I’m looking for ways to speed up my renders. I always initially render regions/cd tracks from an album’s worth of regions/tracks in a montage, and have the rendered files “open in new montage”, so the renders open placed in order in a new montage, with the rendered files named as I would like them (each render file named as the cd track marker in the original montage). Renders are to the original sampling rate.
Each clip/cd track has many different clip plugins, and some of the plugins are quite slow. Oftentimes, sampling rate is 96K or 192K, or the program time is very long, further slowing things down.

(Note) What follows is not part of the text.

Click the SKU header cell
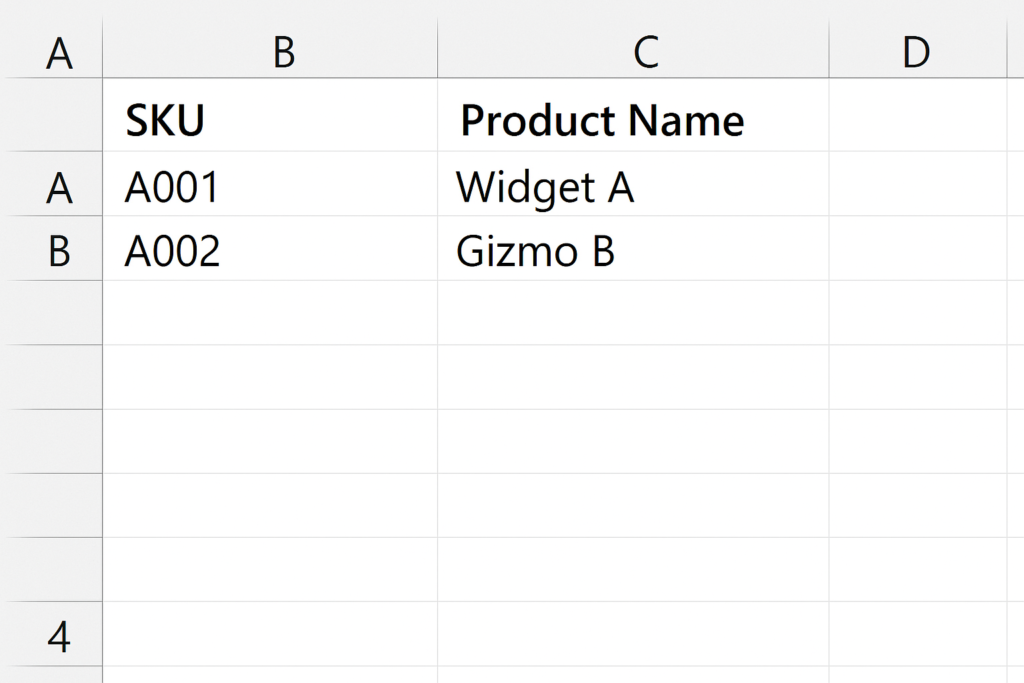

I have a 6-core Xeon. I ran a test, rendering six 96K clips with plugins from a montage as I normally do, and the time to complete was 18 minutes 30 seconds. During the render, CPU reading was about 18% throughout.
I then separated the six clip/region/cd tracks into six separate montages, moving the clip/region/cd track to the head of each montage. Then I loaded the six montages into the batch processor, and set it for 4 cores. Time to complete was 6 minutes 30 seconds. CPU reading was about 68% for most of the process.

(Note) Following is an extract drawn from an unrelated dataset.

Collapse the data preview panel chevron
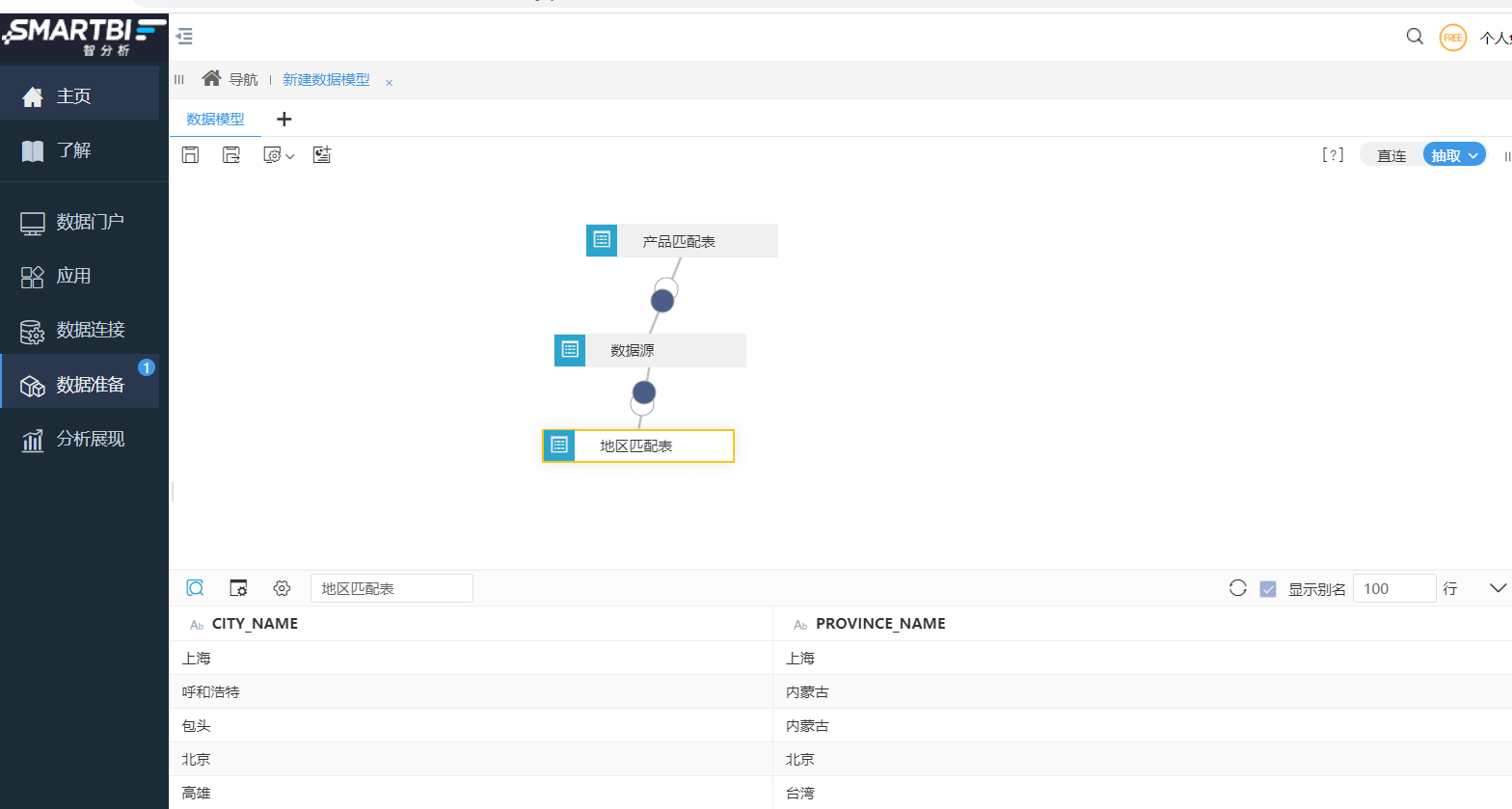1512x809 pixels. click(x=1498, y=588)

This is a major difference to me, almost 3 times faster, and just what I’m looking for, but I need to have the rendered files open, automatically placed in order in a new montage, and be named as the original region/cd track. That’s the part that isn’t being done in the batch processor. Also separating each region/track into separate montages to accommodate the batch processor is not going to work for me.
Is there a way for Wavelab to incorporate this speed increase somehow, invisibly behind the scenes, so that I can render regions/tracks “normally” as I do from one montage, but utilize the speed gain from using more cores, if I’m only rendering regions/cd tracks? The difference is so large I’m going to have to take advantage of it somehow, if it can’t be optioned into the Wavelab montage regions/tracks renders in some way.
ps. I initially set the batch processor to “all cores”, but all 6 cores maxed out and CPU sat at 100%, which freaked me out, so I set it down to 4 cores. Is it ok to run at 100% if it doesn’t crash? It seemed to be working ok until I cancelled it.
pps. Lastly, are there any disadvantages to running with the extra speed, at about 68% CPU, besides having less available CPU for other simultaneous tasks?